12-17 high-entropy transparent fluoride ceramics

[Image above] High-entropy fluoride-based transparent ceramics sintered at 700°C and 750°C by vacuum hot pressing. Credit: Chen and Wu, Journal of the American Ceramic Society

More isn’t always better. But in the case of high-entropy alloys (HEAs), more elements are the key to their success.

HEAs are defined as solid solutions that consist of five or more elements of approximately equimolar composition. A solid solution is a multicomponent system in which all components remain in a single homogeneous phase. In the case of HEAs, elements remain in one phase because the structure is “entropy stabilized,” that is, HEA structure is stable due to entropy (a measure of disorder).

(The existence of disorder favors formation of a new simple phase. More elements increase entropy and thus increase chance of simple phase formation in HEAs.)

Yeh et al. and Cantor et al. published the first reports on HEAs in 2004. In 2014, Murty et al. published a book on the current state of HEA research and suggested an analogous effect could be expected in ceramic and polymeric materials as well. In 2015, Rost et al. demonstrated the viability of creating high-entropy ceramics when they fabricated an entropy-stabilized oxide solid solution.

In studies, high-entropy materials exhibit unique mechanical (strength, hardness, ductility, wear resistance), physical (magnetic, conductivity), and chemical (corrosion, oxidation, wear resistance) properties. However, optical properties of high-entropy materials have not been explored and studied fundamentally yet. A recent paper published in the Journal of the American Ceramic Society begins to fill this knowledge gap.

Xianqiang Chen and Yiquan Wu, post-doc and professor, respectively, at Alfred University, chose to investigate high-entropy fluoride-based ceramics due to the advantages fluoride ceramics offer to optical applications, including nonhygroscopic nature (does not readily absorb/retain moisture), relative ease of machining and polishing, high thermal conductivity, and high doping concentration. Already, “fluoride materials see application in such areas as lasers, scintillators, windows, and ultraviolet (UV) and vacuum ultraviolet (VUV) lenses,” they add in the paper.
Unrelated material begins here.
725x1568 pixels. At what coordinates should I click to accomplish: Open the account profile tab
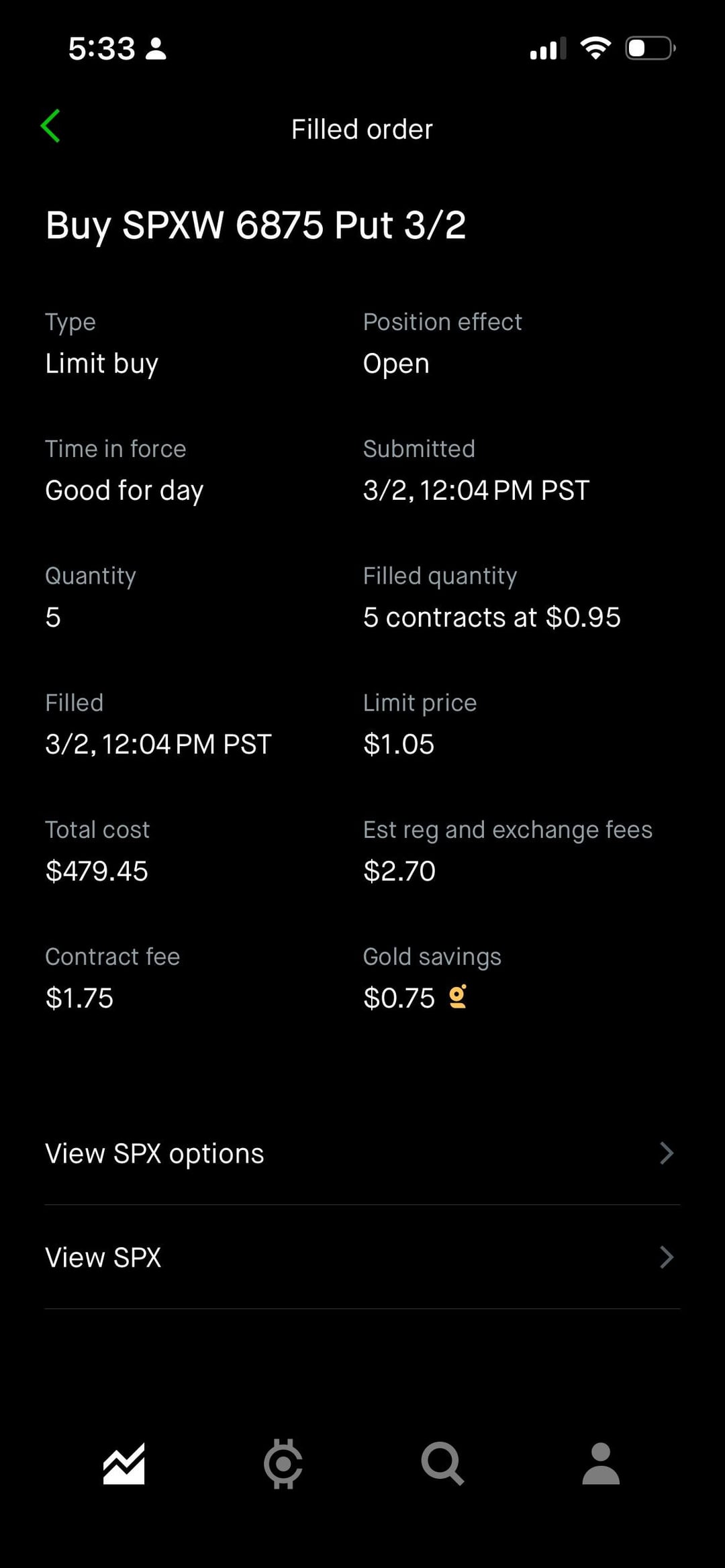[x=601, y=1463]
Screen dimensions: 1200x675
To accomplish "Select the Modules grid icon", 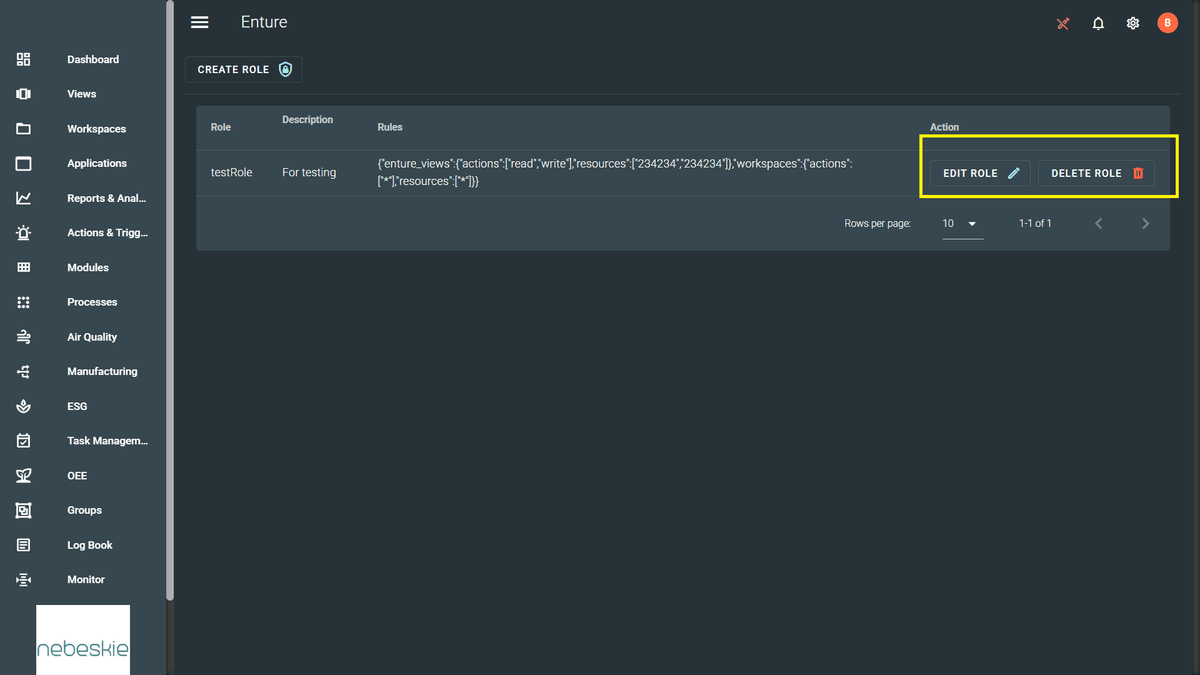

In an email, Wu says that single-phase fluoride ceramics have been investigated before but not high-entropy fluoride ceramics, making this study the first of its kind.

To create the first high-entropy fluoride transparent ceramic, Chen and Wu synthesized CeNdCaSrBaF12 nanopowders via a coprecipitation method using commercially sourced products. The resulting powder was then consolidated under a vacuum hot-pressing method to reach full densification.

To measure optical properties, the researchers used a UV‐visible spectrophotometer to measure UV-visible in-line transmittance over wavelengths of 200–1000 nm, and a Fourier-transform infrared spectrometer to measure infrared transmittance over wavelengths of 1.4–15 μm. Photoluminescence excitation and emission spectra measurements were conducted at room temperature using a homemade spectrometer and an emission monochromator.

A) In-line transmittances of the fluoride-based transparent ceramics (thickness = 1.4 mm) sintered at 700°C and 750°C; B) FTIR spectrum of fluoride-based transparent ceramics sintered at 750°C. Credit: Chen and Wu, Journal of the American Ceramic Society

“The work shows that the CeNdCaSrBaF12 transparent ceramics possess broad excitation bands in the visible and NIR [near infrared] regions, which are advantageous for its application as a laser material and will reduce its dependency on pumping wavelengths which, in turn, reduce the need for temperature control of the laser diodes,” Wu says. “This [property] will make the high-entropy laser ceramic an attractive candidate for developing miniaturized laser devices.”

In the future, Wu says they plan to investigate the atomic level microstructures of high-entropy laser ceramics to understand the local atom environments of dopant and host materials. Additionally, optical, thermal, and mechanical properties of the high-entropy transparent ceramics will be studied to explore any unique functions for additional optical and photonic applications.

The paper, published in Journal of the American Ceramic Society, is “High-entropy transparent fluoride laser ceramics” (DOI: 10.1111/jace.16842).